What is being asked. The response must match the data below exactly, line for line.
[Start of Attachment]
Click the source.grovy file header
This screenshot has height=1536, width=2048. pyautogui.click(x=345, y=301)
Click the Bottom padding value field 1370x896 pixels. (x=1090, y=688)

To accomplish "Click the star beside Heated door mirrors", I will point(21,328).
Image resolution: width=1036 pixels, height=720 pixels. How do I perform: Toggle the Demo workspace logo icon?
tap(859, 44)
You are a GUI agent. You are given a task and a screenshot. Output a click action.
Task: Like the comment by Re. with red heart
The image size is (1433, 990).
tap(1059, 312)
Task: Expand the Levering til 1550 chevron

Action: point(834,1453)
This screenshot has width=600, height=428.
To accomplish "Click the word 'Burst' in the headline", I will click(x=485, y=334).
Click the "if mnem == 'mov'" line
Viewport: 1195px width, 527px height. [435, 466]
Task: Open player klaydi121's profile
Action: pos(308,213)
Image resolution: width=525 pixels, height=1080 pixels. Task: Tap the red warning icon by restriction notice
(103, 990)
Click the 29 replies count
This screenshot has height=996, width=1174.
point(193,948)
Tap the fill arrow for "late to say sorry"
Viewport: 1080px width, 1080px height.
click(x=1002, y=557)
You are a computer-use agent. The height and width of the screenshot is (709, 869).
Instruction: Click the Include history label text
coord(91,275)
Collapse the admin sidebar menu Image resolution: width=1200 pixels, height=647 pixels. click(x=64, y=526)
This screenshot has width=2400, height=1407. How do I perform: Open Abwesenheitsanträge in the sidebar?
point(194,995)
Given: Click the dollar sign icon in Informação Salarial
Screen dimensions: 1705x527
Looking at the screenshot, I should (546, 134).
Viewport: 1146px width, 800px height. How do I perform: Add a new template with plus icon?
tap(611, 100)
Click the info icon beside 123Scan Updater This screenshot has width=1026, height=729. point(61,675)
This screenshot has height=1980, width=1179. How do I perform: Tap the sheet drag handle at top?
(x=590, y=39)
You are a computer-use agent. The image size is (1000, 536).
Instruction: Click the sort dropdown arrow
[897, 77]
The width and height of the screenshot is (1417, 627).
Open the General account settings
[End of Attachment]
Final answer.
Click the source.grovy file header
This screenshot has height=1536, width=2048. pyautogui.click(x=345, y=301)
Click the Bottom padding value field 1370x896 pixels. (x=1090, y=688)

To accomplish "Click the star beside Heated door mirrors", I will point(21,328).
Image resolution: width=1036 pixels, height=720 pixels. How do I perform: Toggle the Demo workspace logo icon?
tap(859, 44)
You are a GUI agent. You are given a task and a screenshot. Output a click action.
Task: Like the comment by Re. with red heart
The image size is (1433, 990).
tap(1059, 312)
Task: Expand the Levering til 1550 chevron

Action: point(834,1453)
This screenshot has width=600, height=428.
To accomplish "Click the word 'Burst' in the headline", I will click(x=485, y=334).
Click the "if mnem == 'mov'" line
Viewport: 1195px width, 527px height. [435, 466]
Task: Open player klaydi121's profile
Action: pos(308,213)
Image resolution: width=525 pixels, height=1080 pixels. Task: Tap the red warning icon by restriction notice
(103, 990)
Click the 29 replies count
This screenshot has height=996, width=1174.
point(193,948)
Tap the fill arrow for "late to say sorry"
Viewport: 1080px width, 1080px height.
click(x=1002, y=557)
You are a computer-use agent. The height and width of the screenshot is (709, 869).
Instruction: Click the Include history label text
coord(91,275)
Collapse the admin sidebar menu Image resolution: width=1200 pixels, height=647 pixels. click(x=64, y=526)
This screenshot has width=2400, height=1407. How do I perform: Open Abwesenheitsanträge in the sidebar?
point(194,995)
Given: Click the dollar sign icon in Informação Salarial
Screen dimensions: 1705x527
Looking at the screenshot, I should (546, 134).
Viewport: 1146px width, 800px height. How do I perform: Add a new template with plus icon?
tap(611, 100)
Click the info icon beside 123Scan Updater This screenshot has width=1026, height=729. point(61,675)
This screenshot has height=1980, width=1179. How do I perform: Tap the sheet drag handle at top?
(x=590, y=39)
You are a computer-use agent. The image size is (1000, 536).
Instruction: Click the sort dropdown arrow
[897, 77]
The width and height of the screenshot is (1417, 627).
Open the General account settings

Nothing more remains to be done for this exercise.